Rund 160 Gäste folgten am 25. Februar 2026 der Einladung der Hoeck-Stiftung zur 25. Ausgabe der Veranstaltungsreihe „Diplomatischer Salon – Die Welt zu Gast in Eberswalde“ im Haus Schwärzetal. Ehrengast des Abends war S.E. Herr Chittipat Tongprasroeth, Botschafter des Königreichs Thailand in der Bundesrepublik Deutschland.
Mit dem Königreich Thailand begrüßte der Diplomatische Salon erstmals einen Staat aus der ASEAN-Gemeinschaft und damit aus Südostasien in Eberswalde. In seiner Begrüßung betonte Gastgeber Martin Hoeck die lange Tradition der deutsch-thailändischen Beziehungen, die bis ins Jahr 1862 zurückreichen. Damals wurde zwischen dem Königreich Siam und Preußen ein Freundschafts-, Handels- und Schifffahrtsvertrag geschlossen, ein frühes Zeichen für wirtschaftlichen und kulturellen Austausch zwischen beiden Ländern.
„Unser Salon möchte Diplomatie für die Bürgerinnen und Bürger greifbar machen. Und das nicht abstrakt, sondern im persönlichen Gespräch.“, so Hoeck. Was 2015 mit 38 Gästen begann, hat sich inzwischen zu einer festen Größe im Veranstaltungskalender der Stadt Eberswalde entwickelt. Mit der 25. Ausgabe feierte das Format ein kleines Jubiläum.

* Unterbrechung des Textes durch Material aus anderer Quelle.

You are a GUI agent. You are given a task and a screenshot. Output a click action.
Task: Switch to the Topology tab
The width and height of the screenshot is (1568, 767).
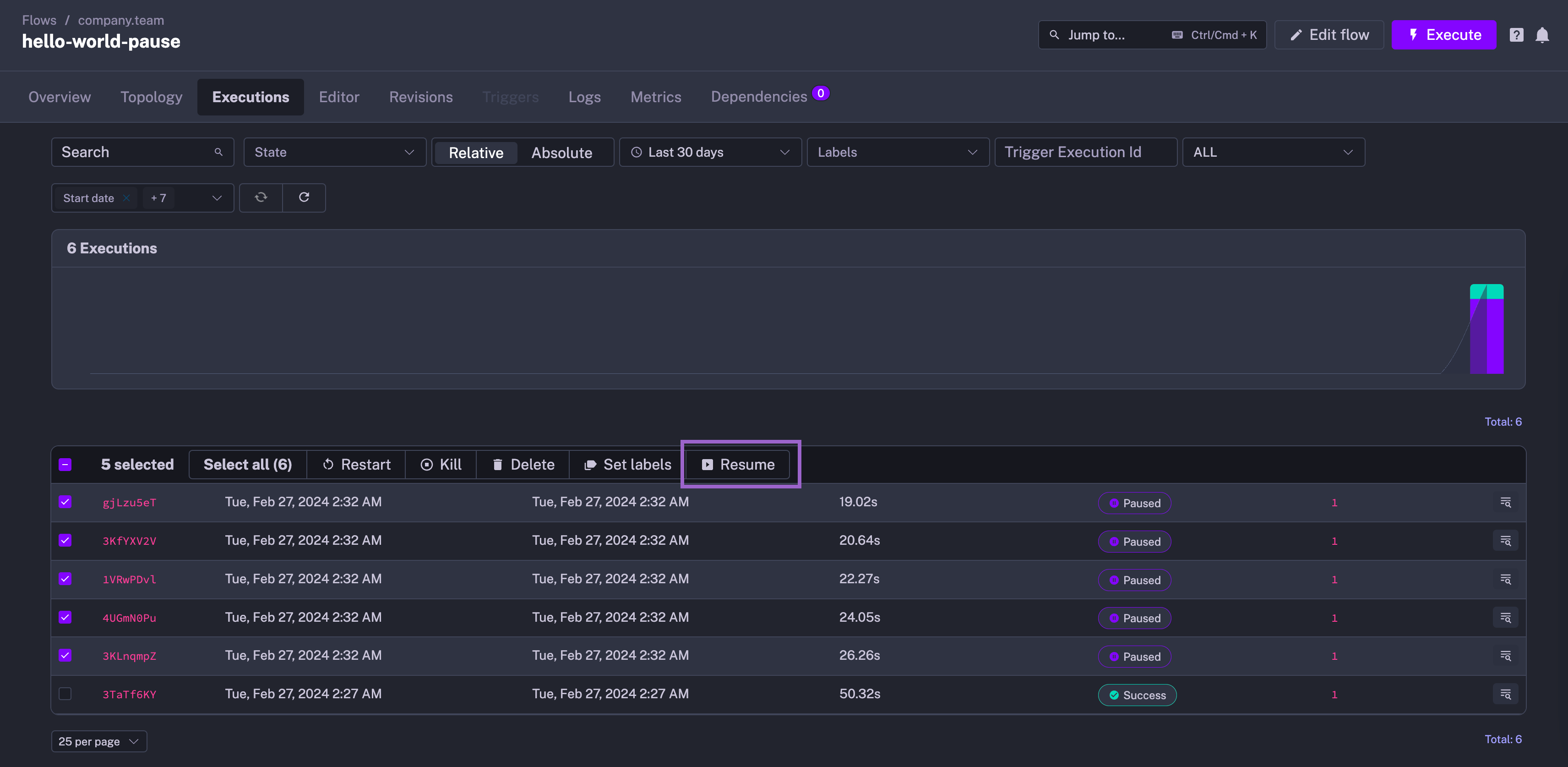(x=151, y=97)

Botschafter Chittipat Tongprasroeth spannte in seiner Rede einen Bogen von der über 164-jährigen Geschichte der bilateralen Beziehungen bis zu aktuellen politischen und wirtschaftlichen Entwicklungen. Er unterstrich die enge Partnerschaft zwischen Deutschland und Thailand in den Bereichen Handel, Investitionen, Bildung, Kultur und Klimaschutz. Deutschland sei für Thailand ein zentraler Partner in Europa, insbesondere bei Technologie, Innovation und nachhaltiger Entwicklung. Zugleich informierte der Botschafter über die jüngsten Parlamentswahlen in Thailand vom 8. Februar 2026 und die außenpolitische Ausrichtung seines Landes in einer sich wandelnden Weltordnung. Thailand verstehe sich als verantwortungsbewusste Mittelmacht, die auf Dialog, multilaterale Zusammenarbeit und regelbasierte internationale Ordnung setze.

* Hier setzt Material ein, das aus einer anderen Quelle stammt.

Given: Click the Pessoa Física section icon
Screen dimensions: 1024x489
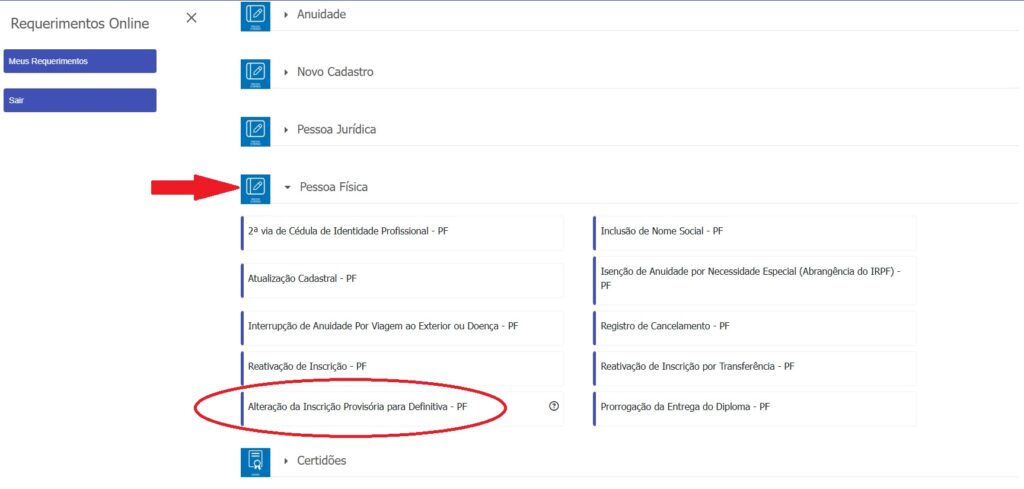Looking at the screenshot, I should [x=256, y=187].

Besondere Aufmerksamkeit widmete er auch den vielfältigen zwischenmenschlichen Verbindungen: Über 100.000 Menschen mit thailändischen Wurzeln leben in Deutschland, mehr als 1.000 thailändische Studierende sind an deutschen Hochschulen eingeschrieben. Auch in der Region Eberswalde bestehen akademische und persönliche Verbindungen nach Thailand.
Im Anschluss an den Vortrag nutzten zahlreiche Gäste die Gelegenheit, in einer offenen Fragerunde sowie bei einem Empfang mit thailändischen Spezialitäten persönlich mit dem Botschafter und den Vertreterinnen und Vertretern der Königlich Thailändischen Botschaft ins Gespräch zu kommen.
Am Ende der Veranstaltung bedankte sich Martin Hoeck beim Botschafter des Königreichs Thailand, S.E. Herr Chittipat Tongprasroeth mit einem der letzten Präsentkörbe der Eberswalder Wurstfabrik. “Seit 2015 gab es für jeden Botschafter und jede Botschafterin einen solchen Präsentkorb. Leider wird diese Tradition bei der heutigen 25. Ausgabe des Diplomatischen Salons ein Ende finden.”, sagte Hoeck sichtlich bewegt. Er dankte den rund 500 Mitarbeitern für ihre Arbeit und wünschte ihnen persönlich alles Gute und schnell eine neue Beschäftigung. Die 160 Gäste unterstützten den Aufruf mit Applaus.
Der Diplomatische Salon wird von der Hoeck-Stiftung organisiert. Ziel der Veranstaltungsreihe ist es, den interkulturellen Dialog zu fördern und internationale Beziehungen auf kommunaler Ebene erlebbar zu machen. Die Veranstaltung wurde unterstützt vom Bundesverband mittelständische Wirtschaft sowie von der Deutsch-Thailändischen Gesellschaft.

Bildunterschrift: Martin Hoeck, Vorsitzender der Hoeck-Stiftung (rechts) moderiert das Gespräch mit dem Botschafter des Königreichs Thailand, S.E. Herr Chittipat Tongprasroeth vor rund 160 Gästen im Haus Schwärzetal.